New batch of IDS, IPS evasion techniques are hitting their targets

Stonesoft has discovered 163 new advanced evasion techniques (AET), claiming these AETs can pass below the radar of some IDS, IPS products.

Hackers are increasingly adopting more sophisticated techniques in order to avoid being caught by intrusion detection and prevention systems (IDS and IPS).

A lot of detection technologies are missing these AETs, and so people are in denial about their existence.

Andrew Blyth
University of Glamorgan

Finnish IPS vendor Stonesoft said that in the last few months it has discovered 163 advanced evasion techniques (AETs) capable of passing below the radar of most IDSes and IPSes, thereby penetrating their target networks.

This latest batch of IPS and IDS evasion techniques is in addition to the 120 Stonesoft discovered in February, and the 23 it found in October 2010. All the samples have been submitted to the Finnish CERT (computer emergency readiness team) for further analysis and validation.

Stonesoft said the new samples exploit various protocols, including IPv4, IPv6, TCP and HTTP, and would not be picked up by most commercial IPS products. “Most of the vendors who acknowledge the problem are incapable of building a working solution,” said Ilkka Hiidenheimo, founder and CEO of Stonesoft in a written statement. “Instead, they are keeping themselves busy doing temporary and inflexible fixes. The rest just ignore the issue and do nothing.”

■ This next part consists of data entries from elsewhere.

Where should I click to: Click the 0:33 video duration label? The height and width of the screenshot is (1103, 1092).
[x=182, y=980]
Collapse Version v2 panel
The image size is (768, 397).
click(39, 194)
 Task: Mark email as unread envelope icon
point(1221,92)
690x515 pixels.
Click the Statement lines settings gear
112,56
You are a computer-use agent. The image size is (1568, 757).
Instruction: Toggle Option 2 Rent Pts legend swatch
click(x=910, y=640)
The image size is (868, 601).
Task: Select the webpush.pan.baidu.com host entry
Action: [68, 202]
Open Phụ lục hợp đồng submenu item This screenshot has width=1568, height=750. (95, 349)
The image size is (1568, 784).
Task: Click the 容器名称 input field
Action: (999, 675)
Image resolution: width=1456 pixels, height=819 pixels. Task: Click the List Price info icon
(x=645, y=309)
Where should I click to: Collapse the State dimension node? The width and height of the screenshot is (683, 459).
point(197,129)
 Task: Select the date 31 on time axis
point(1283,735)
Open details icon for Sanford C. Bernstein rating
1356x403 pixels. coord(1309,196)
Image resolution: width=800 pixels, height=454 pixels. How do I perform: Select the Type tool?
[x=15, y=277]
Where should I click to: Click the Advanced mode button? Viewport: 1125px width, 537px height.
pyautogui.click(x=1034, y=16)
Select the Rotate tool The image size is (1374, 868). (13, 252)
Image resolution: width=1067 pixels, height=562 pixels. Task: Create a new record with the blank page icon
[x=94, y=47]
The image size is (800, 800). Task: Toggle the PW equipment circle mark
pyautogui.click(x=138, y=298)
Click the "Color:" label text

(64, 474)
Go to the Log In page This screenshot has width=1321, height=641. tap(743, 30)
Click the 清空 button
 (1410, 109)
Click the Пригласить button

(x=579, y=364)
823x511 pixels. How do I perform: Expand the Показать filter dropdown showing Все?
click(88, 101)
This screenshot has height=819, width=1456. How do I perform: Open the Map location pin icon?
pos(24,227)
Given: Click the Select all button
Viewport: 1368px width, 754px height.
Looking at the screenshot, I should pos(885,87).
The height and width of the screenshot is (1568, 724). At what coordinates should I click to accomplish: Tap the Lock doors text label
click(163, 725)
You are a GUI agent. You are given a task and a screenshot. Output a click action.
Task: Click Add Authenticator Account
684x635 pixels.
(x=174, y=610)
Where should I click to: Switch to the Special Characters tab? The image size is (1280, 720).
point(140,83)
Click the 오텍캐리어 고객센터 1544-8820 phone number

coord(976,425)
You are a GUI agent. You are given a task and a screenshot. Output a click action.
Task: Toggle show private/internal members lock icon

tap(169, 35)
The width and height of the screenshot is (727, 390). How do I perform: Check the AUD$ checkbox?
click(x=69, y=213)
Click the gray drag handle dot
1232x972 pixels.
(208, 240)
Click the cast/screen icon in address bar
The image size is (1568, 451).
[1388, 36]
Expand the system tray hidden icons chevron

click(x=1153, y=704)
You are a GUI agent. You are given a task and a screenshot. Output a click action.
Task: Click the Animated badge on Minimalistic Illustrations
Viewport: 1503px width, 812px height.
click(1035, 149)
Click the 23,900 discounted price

IDS, IPS evasion techniques

The new set of AET samples, gathered from a honeypot operated by Stonesoft, includes 54 that use a single technique, and 109 that combine several techniques in a single attack. Ash Patel, UK country manager with Stonesoft, said this indicates there could be an almost unlimited number of permutations of techniques that might be used.

The attacks are especially dangerous because many organisations rely on IPS to provide a level of protection for systems that haven’t been fully patched for known vulnerabilities.

So far, Stonesoft has been a lone voice in raising the alarm about AETs, but many of its claims have been validated recently by researchers at the University of Glamorgan, which is working in partnership with Stonesoft to research AETs.

Professor Andrew Blyth, head of advanced technology at Glamorgan, said: “Stonesoft came to us saying they wanted to find someone who could independently either validate their findings, or prove them wrong. Our research tells us that there are definitely techniques being used to successfully bypass current defence methods.”

Glamorgan carries out forensic post-breach investigations for businesses and government, and Blyth said some attacks are becoming far more sophisticated and able to stay ahead of current defences. “AETs are not new – they have been with us since the early days of networking,” he said. “The threats are constantly developing as we come up with ways of stopping today’s AETs.”

How the AETs work

Blyth said attackers now often use multiple sessions to try to confuse IDSes and IPSes. “Snort, for example, makes a decision based on a packet. So the attacker will create packets that look harmless individually, but which can combine to do harm,” he said. “Snort doesn’t do session reconstruction over long periods of time well, because it would have to hold a lot of sessions in memory.”

Sourcefire, the company that produces Snort and other IPS products, declined to comment on the findings.

Blyth said the initial work with Stonesoft will last a year, the plan being to bring some clear definitions for AETs in a series of white papers. The Glamorgan team will also examine the various threat samples. “The techniques are a cause for concern, because they exist and they are being used in the wild. We have seen some of them, if not all of them,” Blyth said.

He also confirmed the attacks are successful against many conventional defences. “A lot of detection technologies are missing these AETs, so people are in denial about their existence,” he said. “Companies are trying to fix the problem, but some of the evasion techniques are very sophisticated and hard to detect. It’s like a needle in a haystack, with a very big data stream you must process in a reasonable period of time. It makes it very challenging.”

Blyth also predicted commercial toolkits will soon be available for many of the new attack techniques. “Exploits tend to go from zero-day to point-and-click fairly quickly, because someone turns the tool into a product and sells it,” he said. “There is no reason to doubt the industrialisation trend will apply to AETs. It might take bit longer, but it will happen.”